Information shown:

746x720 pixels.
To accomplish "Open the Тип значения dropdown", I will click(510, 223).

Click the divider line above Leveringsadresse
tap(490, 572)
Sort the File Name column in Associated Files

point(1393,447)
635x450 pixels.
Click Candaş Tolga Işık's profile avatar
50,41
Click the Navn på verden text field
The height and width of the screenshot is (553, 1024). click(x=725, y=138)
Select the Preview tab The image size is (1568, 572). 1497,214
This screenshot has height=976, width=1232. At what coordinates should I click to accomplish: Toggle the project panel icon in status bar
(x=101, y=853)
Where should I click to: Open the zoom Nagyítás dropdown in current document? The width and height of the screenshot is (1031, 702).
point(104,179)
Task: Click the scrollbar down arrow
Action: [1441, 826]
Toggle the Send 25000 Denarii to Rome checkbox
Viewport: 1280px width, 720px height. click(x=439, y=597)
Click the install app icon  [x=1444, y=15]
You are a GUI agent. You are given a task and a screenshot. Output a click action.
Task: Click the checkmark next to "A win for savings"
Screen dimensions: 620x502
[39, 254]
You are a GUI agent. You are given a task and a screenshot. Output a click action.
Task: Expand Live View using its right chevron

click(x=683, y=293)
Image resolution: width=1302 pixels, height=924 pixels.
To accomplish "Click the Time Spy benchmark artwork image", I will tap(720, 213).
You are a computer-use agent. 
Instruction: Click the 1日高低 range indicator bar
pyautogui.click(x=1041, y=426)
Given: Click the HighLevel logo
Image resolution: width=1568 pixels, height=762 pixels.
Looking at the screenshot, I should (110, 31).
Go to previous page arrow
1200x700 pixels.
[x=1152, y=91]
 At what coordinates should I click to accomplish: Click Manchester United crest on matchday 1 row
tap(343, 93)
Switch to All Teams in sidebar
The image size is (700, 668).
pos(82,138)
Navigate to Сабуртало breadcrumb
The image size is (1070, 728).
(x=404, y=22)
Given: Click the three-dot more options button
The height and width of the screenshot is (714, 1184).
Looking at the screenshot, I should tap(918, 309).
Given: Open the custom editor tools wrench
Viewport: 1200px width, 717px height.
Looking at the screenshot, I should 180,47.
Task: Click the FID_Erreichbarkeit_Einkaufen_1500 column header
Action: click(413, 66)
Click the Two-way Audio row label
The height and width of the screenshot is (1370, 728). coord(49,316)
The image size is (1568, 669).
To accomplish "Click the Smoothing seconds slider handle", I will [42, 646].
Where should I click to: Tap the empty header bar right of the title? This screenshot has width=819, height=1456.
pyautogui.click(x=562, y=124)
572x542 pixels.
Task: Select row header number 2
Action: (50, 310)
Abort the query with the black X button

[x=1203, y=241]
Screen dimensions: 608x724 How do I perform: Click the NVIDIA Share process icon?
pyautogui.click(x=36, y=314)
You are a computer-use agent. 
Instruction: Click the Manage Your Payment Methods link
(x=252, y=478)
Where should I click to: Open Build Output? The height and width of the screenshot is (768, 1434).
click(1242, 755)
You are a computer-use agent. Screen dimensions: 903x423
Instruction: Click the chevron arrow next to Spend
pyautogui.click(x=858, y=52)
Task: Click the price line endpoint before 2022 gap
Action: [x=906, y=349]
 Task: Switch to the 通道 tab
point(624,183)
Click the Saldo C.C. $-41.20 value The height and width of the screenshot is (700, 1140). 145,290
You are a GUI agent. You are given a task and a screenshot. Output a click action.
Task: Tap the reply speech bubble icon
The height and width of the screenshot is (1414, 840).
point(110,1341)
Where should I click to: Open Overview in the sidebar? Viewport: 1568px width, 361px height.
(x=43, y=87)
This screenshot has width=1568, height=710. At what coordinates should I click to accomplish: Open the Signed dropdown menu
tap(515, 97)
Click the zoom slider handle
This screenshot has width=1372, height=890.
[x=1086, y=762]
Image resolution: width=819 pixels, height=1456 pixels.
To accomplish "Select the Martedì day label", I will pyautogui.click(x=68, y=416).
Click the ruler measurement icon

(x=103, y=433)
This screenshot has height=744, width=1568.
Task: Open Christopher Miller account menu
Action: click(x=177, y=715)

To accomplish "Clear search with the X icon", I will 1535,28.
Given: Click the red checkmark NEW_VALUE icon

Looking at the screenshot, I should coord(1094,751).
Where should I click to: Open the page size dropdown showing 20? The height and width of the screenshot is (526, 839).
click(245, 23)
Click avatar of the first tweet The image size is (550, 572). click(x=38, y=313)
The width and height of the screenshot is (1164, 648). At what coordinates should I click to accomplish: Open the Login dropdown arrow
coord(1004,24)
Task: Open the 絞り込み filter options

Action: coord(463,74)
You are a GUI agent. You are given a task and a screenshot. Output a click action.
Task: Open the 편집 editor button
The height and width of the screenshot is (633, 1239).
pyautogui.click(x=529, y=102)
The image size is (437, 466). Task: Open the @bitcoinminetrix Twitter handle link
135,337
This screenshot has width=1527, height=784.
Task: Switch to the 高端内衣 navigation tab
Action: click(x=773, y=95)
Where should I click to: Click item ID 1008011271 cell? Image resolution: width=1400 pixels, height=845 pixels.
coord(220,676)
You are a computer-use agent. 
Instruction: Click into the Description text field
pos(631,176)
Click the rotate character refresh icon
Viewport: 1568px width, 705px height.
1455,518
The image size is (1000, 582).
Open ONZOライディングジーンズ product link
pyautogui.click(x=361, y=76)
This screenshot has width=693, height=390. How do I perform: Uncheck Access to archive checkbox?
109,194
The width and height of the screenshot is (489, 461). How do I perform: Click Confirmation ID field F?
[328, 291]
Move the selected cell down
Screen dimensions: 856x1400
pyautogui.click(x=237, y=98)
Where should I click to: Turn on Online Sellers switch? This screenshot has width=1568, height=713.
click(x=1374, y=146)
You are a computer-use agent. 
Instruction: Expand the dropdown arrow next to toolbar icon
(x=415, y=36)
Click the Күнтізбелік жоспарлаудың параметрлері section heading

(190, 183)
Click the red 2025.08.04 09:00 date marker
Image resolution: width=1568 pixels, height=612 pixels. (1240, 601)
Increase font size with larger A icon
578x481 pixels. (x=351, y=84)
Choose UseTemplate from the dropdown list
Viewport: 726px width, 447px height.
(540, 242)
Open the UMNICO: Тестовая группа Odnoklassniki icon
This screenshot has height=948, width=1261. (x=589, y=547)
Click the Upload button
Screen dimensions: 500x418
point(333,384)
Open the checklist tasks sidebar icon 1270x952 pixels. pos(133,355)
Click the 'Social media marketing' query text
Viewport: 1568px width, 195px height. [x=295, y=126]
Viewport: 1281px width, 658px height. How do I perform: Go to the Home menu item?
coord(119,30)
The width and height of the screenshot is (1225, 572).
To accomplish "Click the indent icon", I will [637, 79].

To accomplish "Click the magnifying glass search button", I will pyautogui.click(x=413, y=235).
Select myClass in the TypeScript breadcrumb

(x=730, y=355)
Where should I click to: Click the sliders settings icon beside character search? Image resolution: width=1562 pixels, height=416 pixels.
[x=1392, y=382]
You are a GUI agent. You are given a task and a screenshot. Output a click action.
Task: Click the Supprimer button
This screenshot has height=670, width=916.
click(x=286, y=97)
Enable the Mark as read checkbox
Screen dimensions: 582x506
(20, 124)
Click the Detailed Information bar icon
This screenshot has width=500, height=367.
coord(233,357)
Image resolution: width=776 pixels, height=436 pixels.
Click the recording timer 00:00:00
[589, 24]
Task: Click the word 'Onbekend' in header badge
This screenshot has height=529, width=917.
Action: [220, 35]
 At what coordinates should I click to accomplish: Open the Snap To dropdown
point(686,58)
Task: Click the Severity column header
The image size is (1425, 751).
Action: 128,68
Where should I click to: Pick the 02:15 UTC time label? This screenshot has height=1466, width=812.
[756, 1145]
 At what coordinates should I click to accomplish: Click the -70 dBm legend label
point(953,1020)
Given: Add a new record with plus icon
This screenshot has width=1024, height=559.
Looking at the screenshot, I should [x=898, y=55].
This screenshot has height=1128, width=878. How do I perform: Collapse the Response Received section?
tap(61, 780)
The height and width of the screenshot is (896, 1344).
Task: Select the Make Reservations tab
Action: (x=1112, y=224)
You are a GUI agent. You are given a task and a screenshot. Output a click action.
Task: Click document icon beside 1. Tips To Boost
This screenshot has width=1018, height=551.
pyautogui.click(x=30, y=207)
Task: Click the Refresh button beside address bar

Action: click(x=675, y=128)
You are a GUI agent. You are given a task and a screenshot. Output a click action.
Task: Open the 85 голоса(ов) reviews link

Problem description:
Copy only this part of the entries above: the line with "Click the Two-way Audio row label", the line with "You are a computer-use agent. Screen", and the lines between, all exactly as written.

Solution for this task:
Click the Two-way Audio row label
The height and width of the screenshot is (1370, 728). coord(49,316)
The image size is (1568, 669).
To accomplish "Click the Smoothing seconds slider handle", I will [42, 646].
Where should I click to: Tap the empty header bar right of the title? This screenshot has width=819, height=1456.
pyautogui.click(x=562, y=124)
572x542 pixels.
Task: Select row header number 2
Action: (50, 310)
Abort the query with the black X button

[x=1203, y=241]
Screen dimensions: 608x724 How do I perform: Click the NVIDIA Share process icon?
pyautogui.click(x=36, y=314)
You are a computer-use agent. 
Instruction: Click the Manage Your Payment Methods link
(x=252, y=478)
Where should I click to: Open Build Output? The height and width of the screenshot is (768, 1434).
click(1242, 755)
You are a computer-use agent. Screen dimensions: 903x423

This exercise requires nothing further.